I want to preface this by saying it's the first Kenneth Loach film I've seen, so my knowledge of him is a mix of everything and nothing that can be gleaned from rumors, slim biographies, and the praises of the most enthusiastic fans found online, where you can read that he's a left-wing director (assuming that means anything, which to me sounds like nonsense) and that he more or less makes the same kind of film repeatedly. I'll be quite happy to verify both these hypotheses or whatever they may be. But rather than focusing on these trivialities, let's get to what matters, to the essence: the film.

“It's a free world...” is dated 2007, with the subject and screenplay by Paul Laverty. The story unfolds like a spiral, meaning if we consider a three-dimensional space x, y, and z, at some point, our function, which is a metaphor for the story, reaches a point with the same x and y coordinates but has undergone a Δz and this change occurs in Angie, the protagonist played by an excellent (and I hope I'm not misled by purely aesthetic parameters) yet unknown Kierston Wareing. To translate my mathematical musings, the film begins and ends with the protagonist finding herself doing exactly the same things, but in a position and state of mind that are profoundly different.

Angie is a single mother, a temp worker in the paradoxical position of providing precarious employment to others, as she works for an employment agency. Her job involves traveling to countries with high unemployment rates (Ukraine, Poland, etc.) to recruit workers to bring back to England. Her unwarranted dismissal, combined with debts and a healthy dose of frustration, leads Angie to set up her own agency outside the law with her friend (who has a degree), Rose—an agency that's tax-free and unscrupulous. But I won't dwell too much on the plot.
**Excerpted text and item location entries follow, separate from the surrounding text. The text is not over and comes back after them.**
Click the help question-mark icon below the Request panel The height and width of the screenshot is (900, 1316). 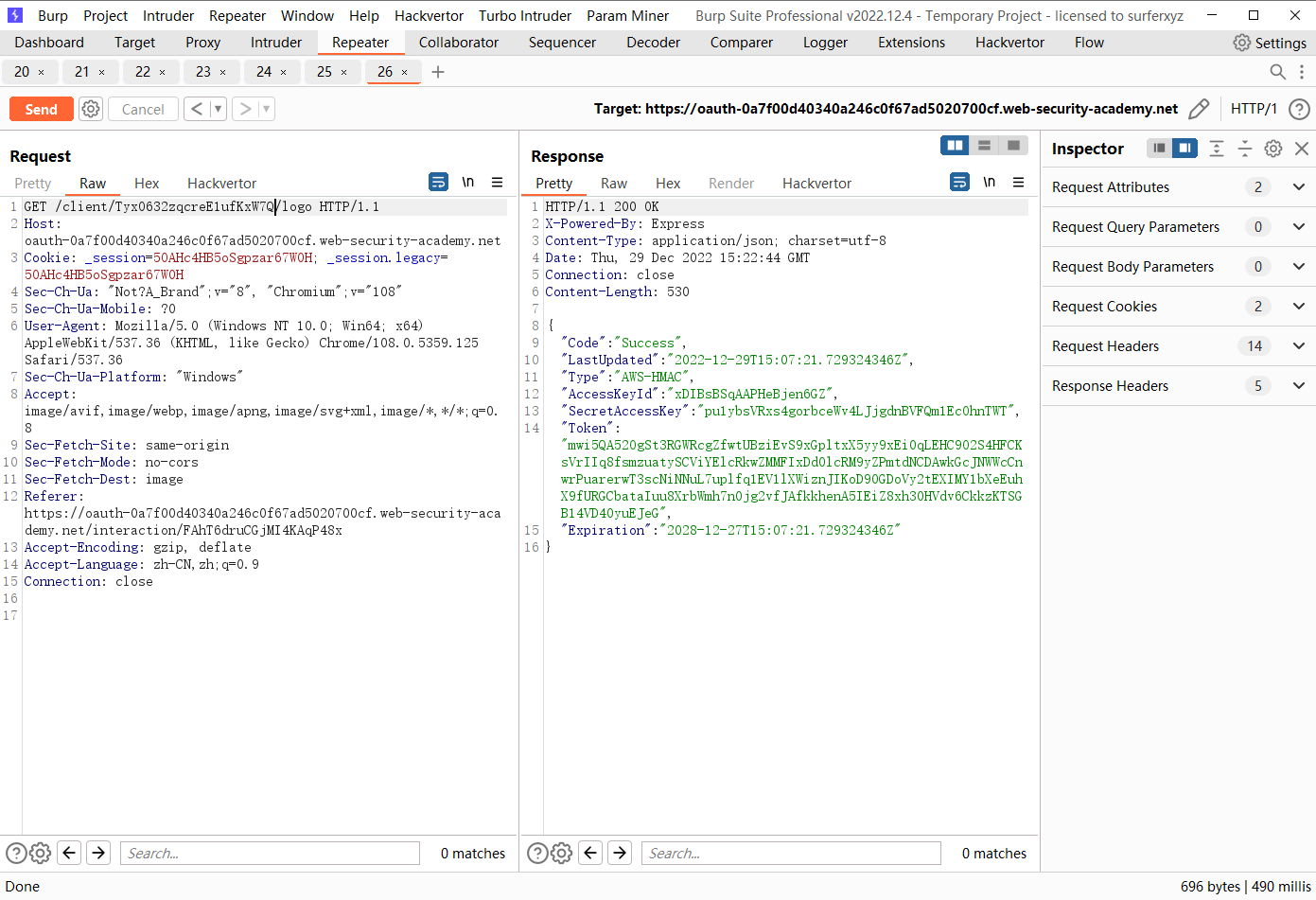tap(16, 853)
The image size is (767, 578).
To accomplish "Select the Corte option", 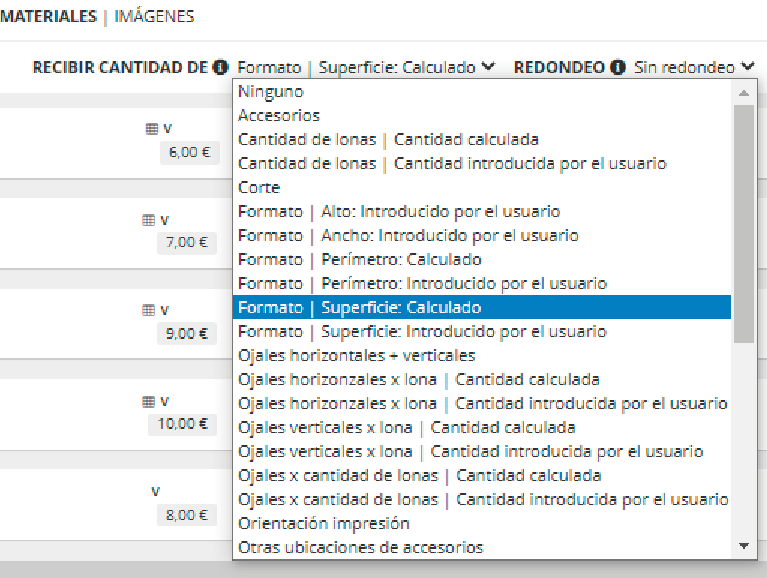I will point(259,188).
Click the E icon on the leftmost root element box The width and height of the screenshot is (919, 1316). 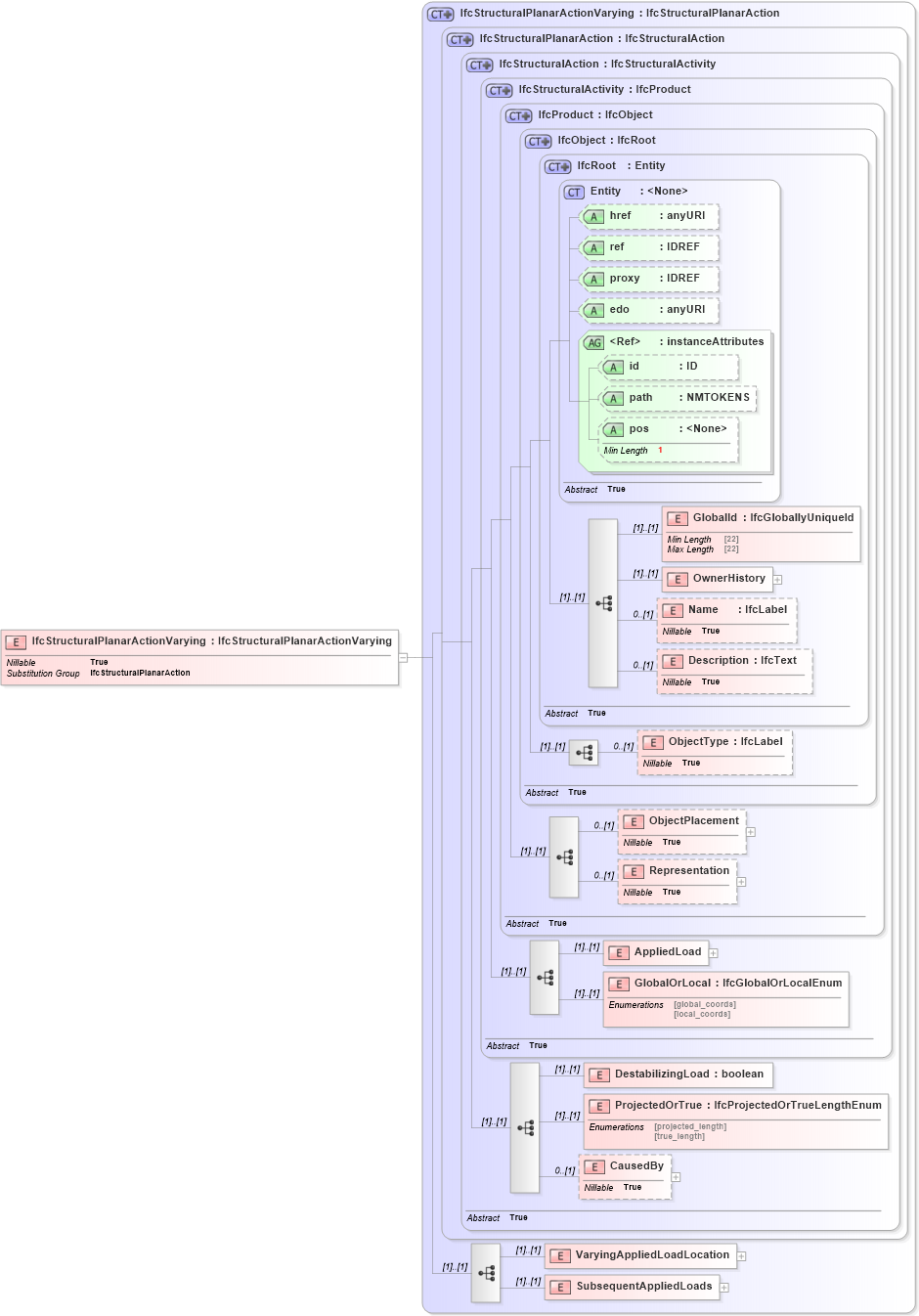15,642
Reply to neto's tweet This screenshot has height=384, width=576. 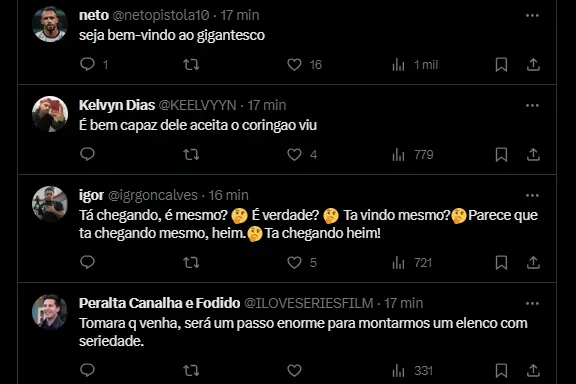coord(87,64)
In the background, but not too out of sight, we see the world of foreign laborers and those who exploit them. In the foreground, we have Angie herself, a human being, a hypocrite, a person who needs to extricate herself from the mess she's in and leverages those below her to do so, simultaneously convincing herself she's not doing anything wrong, “everyone does it”, and after all, she's giving those poor people a chance, a job. But this conviction, like every small glimmer of solidarity (though still hypocritical) in her vanishes as the money, threats, and wounds on her face and body increase. Angie becomes ruthless (mind you, not that healthy and sincere ruthlessness of Col. Kurtz from “Apocalypse Now”, but still a hypocritical ruthlessness) like the scumbags who had fired her at the beginning, and she will continue (or rather, dwell in parallel with those) their dirty work, a transformation from victim to perpetrator, a perpetrator who no longer questions moral issues, simply accepts that this is how this “free world” works, either you eat or you get eaten.